Valentyna Trehub

Personal information
- Full name: Valentyna Trehub
- National team: Ukraine
- Born: 15 September 1977 (age 48)
- Height: 1.85 m (6 ft 1 in)
- Weight: 75 kg (165 lb)

Sport
- Sport: Swimming
- Strokes: Freestyle

Medal record
Women's swimming
Representing Ukraine
Summer Universiade
| Bronze medal – third place | 1999 Mallorca | 4 x 400 m metres |

= Valentyna Trehub =

Ukrainian swimmer

Valentyna Trehub (Валентина Трегуб; born September 15, 1977) is a Ukrainian former swimmer, who specialized in sprint freestyle events. Trehub competed for Ukraine in two relay swimming events at the 2000 Summer Olympics in Sydney. On the first day of the Games, Trehub teamed up with Nadiya Beshevli, Olena Lapunova, and Olga Mukomol in the 4 × 100 m freestyle relay.
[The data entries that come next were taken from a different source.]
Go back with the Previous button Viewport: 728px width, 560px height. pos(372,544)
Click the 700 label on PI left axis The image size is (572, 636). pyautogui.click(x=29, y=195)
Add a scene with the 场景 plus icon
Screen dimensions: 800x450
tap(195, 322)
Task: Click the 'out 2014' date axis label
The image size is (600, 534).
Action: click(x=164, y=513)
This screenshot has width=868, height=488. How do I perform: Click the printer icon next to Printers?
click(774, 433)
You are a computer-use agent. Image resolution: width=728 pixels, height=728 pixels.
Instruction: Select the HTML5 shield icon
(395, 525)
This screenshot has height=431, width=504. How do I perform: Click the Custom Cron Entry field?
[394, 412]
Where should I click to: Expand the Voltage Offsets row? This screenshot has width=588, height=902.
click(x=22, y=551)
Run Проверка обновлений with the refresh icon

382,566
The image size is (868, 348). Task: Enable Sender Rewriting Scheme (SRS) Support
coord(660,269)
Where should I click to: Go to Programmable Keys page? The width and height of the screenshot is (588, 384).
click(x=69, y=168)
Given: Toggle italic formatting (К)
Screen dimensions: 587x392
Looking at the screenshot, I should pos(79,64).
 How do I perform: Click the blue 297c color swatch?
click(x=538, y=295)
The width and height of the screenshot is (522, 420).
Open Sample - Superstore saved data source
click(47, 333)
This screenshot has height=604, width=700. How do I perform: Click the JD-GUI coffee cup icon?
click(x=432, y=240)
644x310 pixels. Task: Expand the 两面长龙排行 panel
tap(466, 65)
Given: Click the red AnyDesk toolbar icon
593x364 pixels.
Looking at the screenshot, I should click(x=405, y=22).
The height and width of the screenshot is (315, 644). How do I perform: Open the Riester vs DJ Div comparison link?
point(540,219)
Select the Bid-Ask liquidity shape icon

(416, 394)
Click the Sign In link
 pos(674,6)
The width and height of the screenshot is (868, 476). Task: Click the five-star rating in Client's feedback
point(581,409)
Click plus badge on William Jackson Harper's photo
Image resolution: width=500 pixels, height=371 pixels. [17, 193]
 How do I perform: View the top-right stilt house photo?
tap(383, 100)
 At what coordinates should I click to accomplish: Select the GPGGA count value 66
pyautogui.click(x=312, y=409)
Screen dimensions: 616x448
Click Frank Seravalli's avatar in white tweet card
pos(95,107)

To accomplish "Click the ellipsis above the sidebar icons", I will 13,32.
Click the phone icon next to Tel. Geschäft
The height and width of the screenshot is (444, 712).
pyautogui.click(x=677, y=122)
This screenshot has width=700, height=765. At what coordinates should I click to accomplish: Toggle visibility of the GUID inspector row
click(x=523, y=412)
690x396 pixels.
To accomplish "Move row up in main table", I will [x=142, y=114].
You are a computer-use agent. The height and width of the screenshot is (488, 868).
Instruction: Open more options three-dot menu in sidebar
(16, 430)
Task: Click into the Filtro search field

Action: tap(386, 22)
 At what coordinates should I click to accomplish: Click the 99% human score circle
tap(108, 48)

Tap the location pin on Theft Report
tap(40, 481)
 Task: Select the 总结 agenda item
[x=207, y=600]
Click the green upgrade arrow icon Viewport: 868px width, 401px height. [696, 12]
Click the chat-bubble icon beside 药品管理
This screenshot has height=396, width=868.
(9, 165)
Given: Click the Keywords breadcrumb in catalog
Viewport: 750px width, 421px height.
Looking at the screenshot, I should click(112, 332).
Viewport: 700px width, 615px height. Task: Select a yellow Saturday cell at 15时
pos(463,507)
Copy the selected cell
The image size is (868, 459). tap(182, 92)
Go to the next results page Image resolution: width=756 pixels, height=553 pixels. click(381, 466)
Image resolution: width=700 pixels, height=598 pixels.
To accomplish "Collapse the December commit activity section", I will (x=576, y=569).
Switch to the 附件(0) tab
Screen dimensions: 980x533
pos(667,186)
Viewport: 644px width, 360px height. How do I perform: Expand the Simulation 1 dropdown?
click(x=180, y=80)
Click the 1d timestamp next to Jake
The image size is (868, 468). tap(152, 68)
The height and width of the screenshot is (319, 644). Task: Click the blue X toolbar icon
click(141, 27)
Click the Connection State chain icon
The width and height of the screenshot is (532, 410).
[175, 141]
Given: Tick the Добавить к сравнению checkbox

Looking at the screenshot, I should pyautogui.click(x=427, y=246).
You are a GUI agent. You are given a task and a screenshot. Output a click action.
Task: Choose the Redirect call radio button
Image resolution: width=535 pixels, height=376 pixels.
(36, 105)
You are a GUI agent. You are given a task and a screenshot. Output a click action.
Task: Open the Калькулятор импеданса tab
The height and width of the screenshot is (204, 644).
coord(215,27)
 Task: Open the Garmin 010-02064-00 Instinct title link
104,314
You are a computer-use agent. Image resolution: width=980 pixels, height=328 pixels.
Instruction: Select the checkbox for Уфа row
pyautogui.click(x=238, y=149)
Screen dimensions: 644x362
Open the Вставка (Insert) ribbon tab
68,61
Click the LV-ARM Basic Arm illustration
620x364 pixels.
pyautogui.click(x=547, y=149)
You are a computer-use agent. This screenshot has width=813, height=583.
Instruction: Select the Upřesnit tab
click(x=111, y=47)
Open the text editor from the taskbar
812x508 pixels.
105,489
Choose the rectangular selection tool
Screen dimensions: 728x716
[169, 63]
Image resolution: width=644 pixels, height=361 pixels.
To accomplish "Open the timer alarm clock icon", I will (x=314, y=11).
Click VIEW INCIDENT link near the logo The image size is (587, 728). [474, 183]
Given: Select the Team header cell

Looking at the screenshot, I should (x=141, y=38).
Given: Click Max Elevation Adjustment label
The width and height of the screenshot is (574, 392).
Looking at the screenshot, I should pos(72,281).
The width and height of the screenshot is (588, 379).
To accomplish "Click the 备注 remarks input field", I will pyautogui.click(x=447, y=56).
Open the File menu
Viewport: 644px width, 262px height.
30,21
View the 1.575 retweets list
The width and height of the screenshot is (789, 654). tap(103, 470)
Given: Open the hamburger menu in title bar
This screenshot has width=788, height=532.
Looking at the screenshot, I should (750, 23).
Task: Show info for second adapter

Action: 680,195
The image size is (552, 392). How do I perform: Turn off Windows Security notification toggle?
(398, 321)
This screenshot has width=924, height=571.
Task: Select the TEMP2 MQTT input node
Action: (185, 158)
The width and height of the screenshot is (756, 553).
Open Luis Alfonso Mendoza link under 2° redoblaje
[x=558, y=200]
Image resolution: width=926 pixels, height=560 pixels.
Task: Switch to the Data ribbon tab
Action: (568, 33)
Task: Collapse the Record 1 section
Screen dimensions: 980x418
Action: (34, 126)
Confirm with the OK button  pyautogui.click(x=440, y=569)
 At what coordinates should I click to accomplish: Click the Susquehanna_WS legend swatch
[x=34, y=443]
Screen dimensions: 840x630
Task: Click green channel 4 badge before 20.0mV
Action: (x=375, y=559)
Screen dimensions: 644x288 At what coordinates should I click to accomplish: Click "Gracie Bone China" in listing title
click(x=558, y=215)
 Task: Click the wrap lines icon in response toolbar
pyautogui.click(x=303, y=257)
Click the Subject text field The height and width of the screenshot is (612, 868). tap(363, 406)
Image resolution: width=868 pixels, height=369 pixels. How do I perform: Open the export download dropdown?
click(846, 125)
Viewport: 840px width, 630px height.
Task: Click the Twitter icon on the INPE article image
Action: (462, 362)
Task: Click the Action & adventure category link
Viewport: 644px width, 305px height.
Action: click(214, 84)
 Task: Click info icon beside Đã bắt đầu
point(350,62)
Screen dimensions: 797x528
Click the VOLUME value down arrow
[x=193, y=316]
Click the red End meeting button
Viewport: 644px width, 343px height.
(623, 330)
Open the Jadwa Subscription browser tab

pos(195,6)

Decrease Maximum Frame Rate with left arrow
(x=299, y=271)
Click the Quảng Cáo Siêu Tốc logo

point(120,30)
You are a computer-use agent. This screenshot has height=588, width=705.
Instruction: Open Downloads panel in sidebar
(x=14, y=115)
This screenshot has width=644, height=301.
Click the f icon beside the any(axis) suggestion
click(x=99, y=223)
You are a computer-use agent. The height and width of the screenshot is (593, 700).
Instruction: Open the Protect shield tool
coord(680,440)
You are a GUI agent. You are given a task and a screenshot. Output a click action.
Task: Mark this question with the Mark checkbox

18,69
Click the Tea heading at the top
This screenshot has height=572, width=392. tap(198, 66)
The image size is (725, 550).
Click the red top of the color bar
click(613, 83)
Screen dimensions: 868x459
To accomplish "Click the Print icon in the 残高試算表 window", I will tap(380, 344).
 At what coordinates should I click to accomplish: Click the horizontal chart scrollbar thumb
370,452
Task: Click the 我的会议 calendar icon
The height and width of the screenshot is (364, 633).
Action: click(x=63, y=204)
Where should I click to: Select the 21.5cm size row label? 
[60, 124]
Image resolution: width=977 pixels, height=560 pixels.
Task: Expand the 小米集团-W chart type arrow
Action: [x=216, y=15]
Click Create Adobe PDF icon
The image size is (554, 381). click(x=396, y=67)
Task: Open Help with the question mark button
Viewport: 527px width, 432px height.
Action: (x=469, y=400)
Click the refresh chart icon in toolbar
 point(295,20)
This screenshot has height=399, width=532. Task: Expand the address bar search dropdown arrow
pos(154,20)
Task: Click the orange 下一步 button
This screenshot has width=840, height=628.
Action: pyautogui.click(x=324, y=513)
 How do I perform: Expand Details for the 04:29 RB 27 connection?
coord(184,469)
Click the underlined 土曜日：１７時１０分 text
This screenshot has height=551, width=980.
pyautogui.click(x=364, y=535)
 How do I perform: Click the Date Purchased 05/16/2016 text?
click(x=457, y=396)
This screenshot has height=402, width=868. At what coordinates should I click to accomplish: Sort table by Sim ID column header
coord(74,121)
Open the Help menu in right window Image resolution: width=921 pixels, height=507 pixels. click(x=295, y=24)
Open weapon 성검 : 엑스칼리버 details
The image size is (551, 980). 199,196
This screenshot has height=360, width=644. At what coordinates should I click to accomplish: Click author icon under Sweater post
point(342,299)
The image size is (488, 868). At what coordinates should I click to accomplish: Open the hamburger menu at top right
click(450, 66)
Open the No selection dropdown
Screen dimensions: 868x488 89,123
Swimming the second leg, she recorded a split of 57.39, but the Ukrainians rounded out the seven-team field to last place and thirteenth overall in a final time of 3:49.11. Because of her powerful effort in the freestyle relay and Mukomol's decision to focus on her sprint double, Trehub was selected to join with Beshevli, Svitlana Bondarenko, and Olena Hrytsyuk in the 4 × 100 m medley relay. During the prelims race, she swam the freestyle leg in heat three with an anchor of 58.22 to deliver a fifth-place finish and sixteenth overall for the Ukrainians in 4:15.64.